Integrating machine learning and geomorphic indices to assess tectonic geomorphology in the Karoun River Basin, Zagros, SW Iran

Sci Rep. 2025 Nov 27;15(1):42496. doi: 10.1038/s41598-025-26650-5.

Abstract

The geomorphological expression of tectonic activity in the Karoun River Basin, a tectonically active region within the Zagros Mountains of Iran, was investigated. The basin's complex geological setting, influenced by the collision of the Arabian and Eurasian plates, provides an optimal environment for analyzing tectonic-geomorphic interactions. A combination of geomorphic indices, including the Stream-Gradient Index (SL), Asymmetric Factor (Af), Hypsometric Integral (Hi), and Valley Floor Width to Valley Height Ratio (Vf), was employed to assess tectonic influences on landscape development. Elevated SL values were interpreted to suggest active uplift, while asymmetric drainage patterns (Af) and narrow valley profiles (Vf) were found to further support tectonic dominance. Hypsometric analysis (Hi) indicated youthful landforms undergoing continuous tectonic modification.

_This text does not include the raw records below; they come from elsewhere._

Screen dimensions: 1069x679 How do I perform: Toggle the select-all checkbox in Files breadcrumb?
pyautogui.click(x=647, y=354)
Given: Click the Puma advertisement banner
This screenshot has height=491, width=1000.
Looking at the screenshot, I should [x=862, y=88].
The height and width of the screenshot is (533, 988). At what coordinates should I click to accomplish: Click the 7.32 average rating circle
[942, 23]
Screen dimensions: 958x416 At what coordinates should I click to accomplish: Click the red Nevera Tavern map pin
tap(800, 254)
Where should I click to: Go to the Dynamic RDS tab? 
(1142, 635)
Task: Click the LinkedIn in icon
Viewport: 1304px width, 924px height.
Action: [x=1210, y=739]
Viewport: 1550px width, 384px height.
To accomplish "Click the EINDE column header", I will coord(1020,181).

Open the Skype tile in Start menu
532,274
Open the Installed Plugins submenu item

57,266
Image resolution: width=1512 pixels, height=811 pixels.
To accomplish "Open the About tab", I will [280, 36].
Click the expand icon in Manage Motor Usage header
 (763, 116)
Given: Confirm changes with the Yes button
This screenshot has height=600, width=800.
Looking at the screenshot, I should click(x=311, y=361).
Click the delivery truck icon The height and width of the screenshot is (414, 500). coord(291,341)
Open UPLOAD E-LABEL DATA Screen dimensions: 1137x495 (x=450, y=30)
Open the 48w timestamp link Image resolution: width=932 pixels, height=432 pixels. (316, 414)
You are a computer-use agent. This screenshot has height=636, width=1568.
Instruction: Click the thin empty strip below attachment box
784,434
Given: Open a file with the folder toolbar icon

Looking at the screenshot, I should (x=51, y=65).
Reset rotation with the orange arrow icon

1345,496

To augment conventional geomorphic assessments, advanced machine learning techniques, specifically Random Forest (RF) and Convolutional Neural Networks (CNNs), were utilized to model the spatial distribution of geomorphic indices. Interpretability methods such as SHAP (SHapley Additive exPlanations) were applied to elucidate the relationships between tectonic processes and geomorphic features, enhancing model accuracy and mechanistic interpretation. The Index of Active Tectonics (Iat), derived through GIS-based analysis, was used to categorize the basin into three tectonic activity classes: Class 1 (very high activity, 24% of the area), Class 2 (high activity, 63%), and Class 3 (moderate activity, 10%). The findings highlight the significance of tectonic geomorphology in natural hazard evaluation, particularly landslide susceptibility in steep, tectonically uplifted terrains. Additionally, the examination of river terraces contributes to understanding historical landscape responses to tectonic and climatic forcing, advancing knowledge of long-term geomorphic evolution. The integration of traditional geomorphic indices with machine learning establishes a robust analytical framework for future research in tectonically active regions, with implications for geological hazard assessment and environmental planning.

Keywords: Active tectonics; Geomorphic indices; Karoun river basin; Machine learning; Natural hazards; Tectonic geomorphology.